Protein kinase C and cyclic AMP modulate thrombin-induced platelet-activating factor synthesis in human endothelial cells.

Stimulation of human endothelial cells (EC) by thrombin elicits a rapid increase of intracellular free Ca2+ [(Ca2+]i), platelet-activating factor (PAF) production and 1-O-alkyl-2-lyso-sn-glycero-3- phosphocholine (lyso-PAF): acetyl-CoA acetyltransferase (EC 2.3.1.67) activity. The treatment of EC with thrombin leads to a 90% decrease in the cytosolic protein kinase C (PKC) activity; this dramatic decline is accompanied by an increase of the enzymatic activity in the particulate fraction.

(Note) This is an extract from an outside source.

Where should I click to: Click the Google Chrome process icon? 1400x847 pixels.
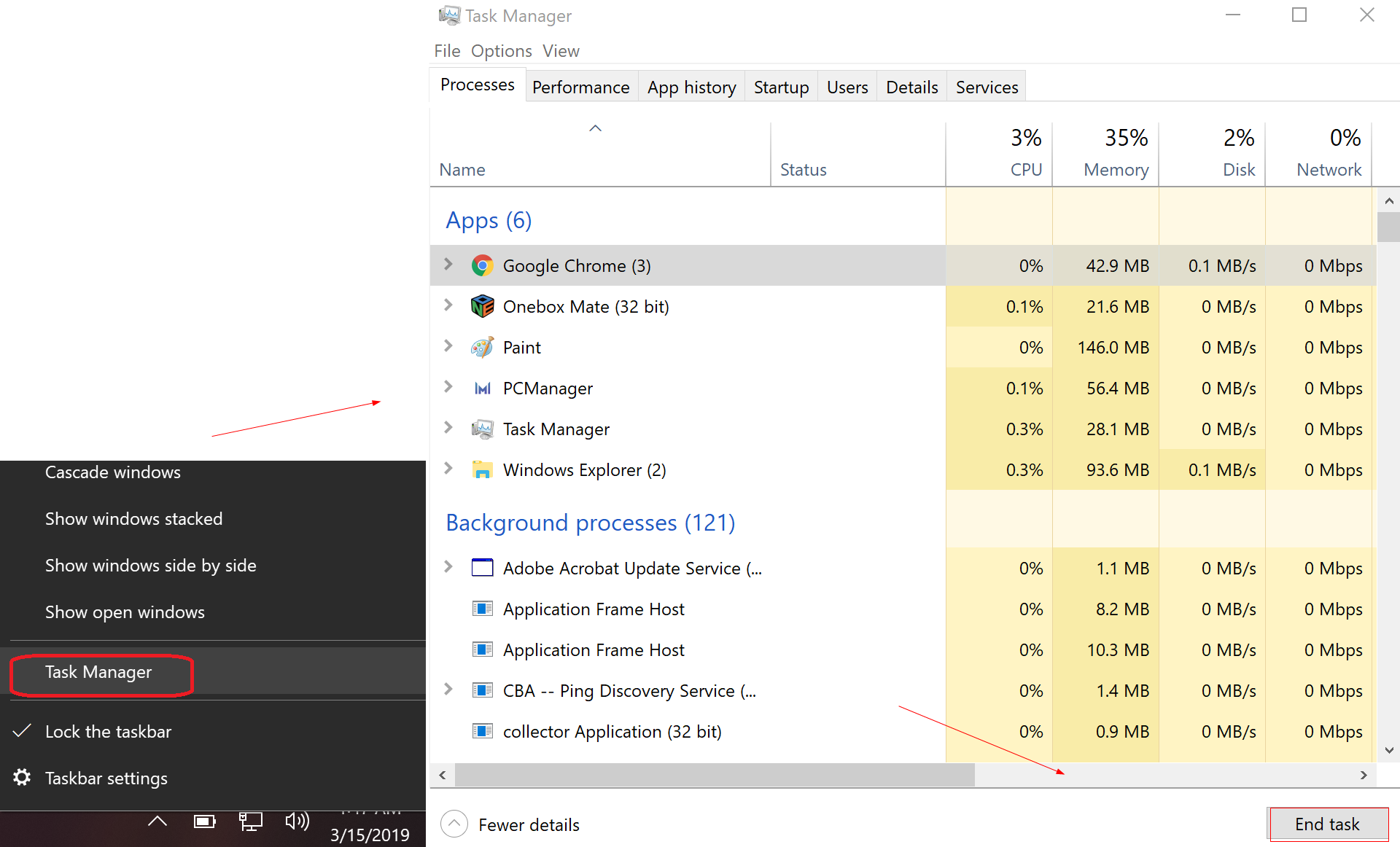[x=482, y=266]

The role of PKC in thrombin-mediated PAF synthesis has been assessed: (1) by the blockade of PKC activity with partially selective inhibitors (palmitoyl-carnitine, sphingosine and H-7); (2) by chronic exposure of EC to phorbol 12-myristate 13-acetate (PMA), which results in down-regulation of PKC. In both cases, a strong inhibition of thrombin-induced PAF production is observed, suggesting obligatory requirement of PKC activity for PAF synthesis. It is suggested that PKC regulates EC phospholipase A2 (PLA2) activity as thrombin-induced arachidonic acid (AA) release is 90% inhibited in PKC-depleted cells. Brief exposure of EC to PMA strongly inhibits thrombin-induced [Ca2+]i rise, acetyltransferase activation and PAF production, suggesting that, in addition to the positive forward action, PKC provides a negative feedback control over membrane signalling pathways involved in the thrombin effect on EC. Forskolin and iloprost, two agents that increase the level of cellular cAMP in EC, are very effective in inhibiting thrombin-evoked cytosolic Ca2+ rise, acetyltransferase activation and PAF production; this suggests that endogenously generated prostacyclin (PGI2) may modulate the synthesis of PAF in human endothelial cells.